When a MAS consistently produces the same output from a given input, it’s possible to identify all resources that meet those criteria and annotate them with the same result. For example, a MAS that uses the field $.ods:hasEvents.ods:hasLocation.dwc:locality to generate annotations for ods:hasEvents.ods:hasLocation.dwc:georeference—as demonstrated by the Mindat Georeferencing MAS—could apply this method.
To enable this process, MASs can include batchMetadata in their response. The information provided in the batchMetadata allows DiSSCo to generate search queries that identify resources matching the criteria originally used to produce the annotation. This allows the system to apply the same annotation across multiple resources without needing to re-run the MAS for each individual object.
The schema for batchMetadata can be found here, and it includes the following key fields:
For each item in the batchMetadata There must be an annotation with the corresponding "placeInBatch" value.

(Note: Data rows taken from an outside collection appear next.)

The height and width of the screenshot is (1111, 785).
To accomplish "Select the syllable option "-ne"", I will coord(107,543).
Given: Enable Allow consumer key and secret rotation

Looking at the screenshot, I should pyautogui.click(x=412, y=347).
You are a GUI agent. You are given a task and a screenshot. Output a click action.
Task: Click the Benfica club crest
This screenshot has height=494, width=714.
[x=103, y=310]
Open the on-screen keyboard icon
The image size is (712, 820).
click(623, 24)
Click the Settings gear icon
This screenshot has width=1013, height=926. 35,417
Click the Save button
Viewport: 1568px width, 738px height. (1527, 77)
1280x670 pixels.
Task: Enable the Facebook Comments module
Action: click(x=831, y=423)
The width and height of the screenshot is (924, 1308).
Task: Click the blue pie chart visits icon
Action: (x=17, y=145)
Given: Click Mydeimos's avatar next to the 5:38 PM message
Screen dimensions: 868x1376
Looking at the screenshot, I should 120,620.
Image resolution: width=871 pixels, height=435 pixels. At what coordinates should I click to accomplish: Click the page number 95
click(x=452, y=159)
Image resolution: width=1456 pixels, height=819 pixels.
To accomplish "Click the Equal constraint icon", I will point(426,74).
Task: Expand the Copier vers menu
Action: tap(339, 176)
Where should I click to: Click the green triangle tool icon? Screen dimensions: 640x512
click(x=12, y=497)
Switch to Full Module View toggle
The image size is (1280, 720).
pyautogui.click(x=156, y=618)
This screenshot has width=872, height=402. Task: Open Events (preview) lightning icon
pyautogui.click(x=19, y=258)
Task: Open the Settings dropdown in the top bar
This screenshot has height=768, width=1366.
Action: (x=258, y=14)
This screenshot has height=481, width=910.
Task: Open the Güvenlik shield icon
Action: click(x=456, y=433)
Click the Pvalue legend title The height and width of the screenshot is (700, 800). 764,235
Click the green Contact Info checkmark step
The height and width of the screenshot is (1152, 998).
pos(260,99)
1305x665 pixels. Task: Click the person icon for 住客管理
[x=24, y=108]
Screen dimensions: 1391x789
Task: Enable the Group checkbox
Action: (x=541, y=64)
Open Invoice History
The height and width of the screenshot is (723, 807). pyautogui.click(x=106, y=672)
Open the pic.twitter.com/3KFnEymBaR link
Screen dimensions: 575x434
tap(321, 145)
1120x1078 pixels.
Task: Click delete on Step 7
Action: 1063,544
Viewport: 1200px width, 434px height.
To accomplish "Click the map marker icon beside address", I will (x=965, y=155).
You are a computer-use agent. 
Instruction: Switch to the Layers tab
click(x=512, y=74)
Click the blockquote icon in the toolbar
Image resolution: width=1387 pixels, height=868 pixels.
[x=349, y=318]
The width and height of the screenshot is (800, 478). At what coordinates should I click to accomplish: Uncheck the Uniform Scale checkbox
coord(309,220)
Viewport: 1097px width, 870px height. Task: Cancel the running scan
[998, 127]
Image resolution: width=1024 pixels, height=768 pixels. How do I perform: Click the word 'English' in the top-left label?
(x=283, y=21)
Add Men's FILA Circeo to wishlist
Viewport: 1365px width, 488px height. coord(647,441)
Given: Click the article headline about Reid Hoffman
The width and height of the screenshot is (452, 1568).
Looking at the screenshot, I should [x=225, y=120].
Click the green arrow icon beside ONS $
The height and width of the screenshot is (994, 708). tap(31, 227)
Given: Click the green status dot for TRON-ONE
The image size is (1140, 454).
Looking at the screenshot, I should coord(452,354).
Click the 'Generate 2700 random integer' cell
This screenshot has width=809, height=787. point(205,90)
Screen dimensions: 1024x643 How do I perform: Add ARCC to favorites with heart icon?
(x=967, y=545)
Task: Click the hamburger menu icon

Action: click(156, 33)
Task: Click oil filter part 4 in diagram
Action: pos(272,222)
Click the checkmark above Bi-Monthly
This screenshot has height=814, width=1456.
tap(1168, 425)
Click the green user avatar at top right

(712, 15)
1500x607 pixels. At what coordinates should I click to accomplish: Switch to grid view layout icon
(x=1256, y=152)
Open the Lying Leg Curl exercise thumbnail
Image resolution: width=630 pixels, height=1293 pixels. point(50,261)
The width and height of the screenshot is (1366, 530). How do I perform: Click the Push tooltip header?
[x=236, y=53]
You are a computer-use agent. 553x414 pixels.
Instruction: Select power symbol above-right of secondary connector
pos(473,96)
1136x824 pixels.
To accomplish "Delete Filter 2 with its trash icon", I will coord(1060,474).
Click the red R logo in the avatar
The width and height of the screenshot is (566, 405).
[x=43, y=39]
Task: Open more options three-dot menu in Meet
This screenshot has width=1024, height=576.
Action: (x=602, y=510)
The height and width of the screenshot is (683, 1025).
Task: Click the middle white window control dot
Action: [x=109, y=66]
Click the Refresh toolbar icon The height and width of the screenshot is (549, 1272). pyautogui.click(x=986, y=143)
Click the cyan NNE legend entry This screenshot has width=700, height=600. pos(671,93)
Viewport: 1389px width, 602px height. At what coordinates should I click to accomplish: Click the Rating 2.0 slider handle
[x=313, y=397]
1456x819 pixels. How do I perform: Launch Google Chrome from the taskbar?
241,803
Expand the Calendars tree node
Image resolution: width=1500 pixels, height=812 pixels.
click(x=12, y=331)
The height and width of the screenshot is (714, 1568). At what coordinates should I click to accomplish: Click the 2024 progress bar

The schema for the batchMetadata is found here.
placeInBatch: Integer that indicates which annotation this batch metadata corresponds to. There MUST be a corresponding "placeInBatch" value in one annotation in the event. If more than one annotations have the same placeInBatch value, only the first annotation will be used to create a base annotation.
inputField: The full JSONPath of the field used to generate MAS annotation, in JSONPath block notation, e.g. ['ods:DigitalSpecimen']['ods:hasIdentifications'][*]['ods:hasTaxonIdentifications'][*]['dwc:taxonRank']
. Array indexes must be omitted - instead, use wildcards.
inputValue: value stored at the specified JSONPath.
Batching can only be done if the MAS sends annotations of one Type of object in one event - either Digital Specimens OR Media Objects.
Thank you for your commitment to enhancing the DiSSCo community through the development and deployment of MASs. By following the guidelines outlined in this guide, you are playing a crucial role in advancing biodiversity research. Whether through novel machine learning approaches, georeferencing tools, or automated data checks, the contribution of help improve natural science collection data quality across Europe. Machine Annotation Services not only support ongoing research, but also empower the scientific community to engage in meaningful post-publication curation. This collaborative approach enhances the value of digitized collections, ensuring they remain relevant and up to-date long after their initial publication.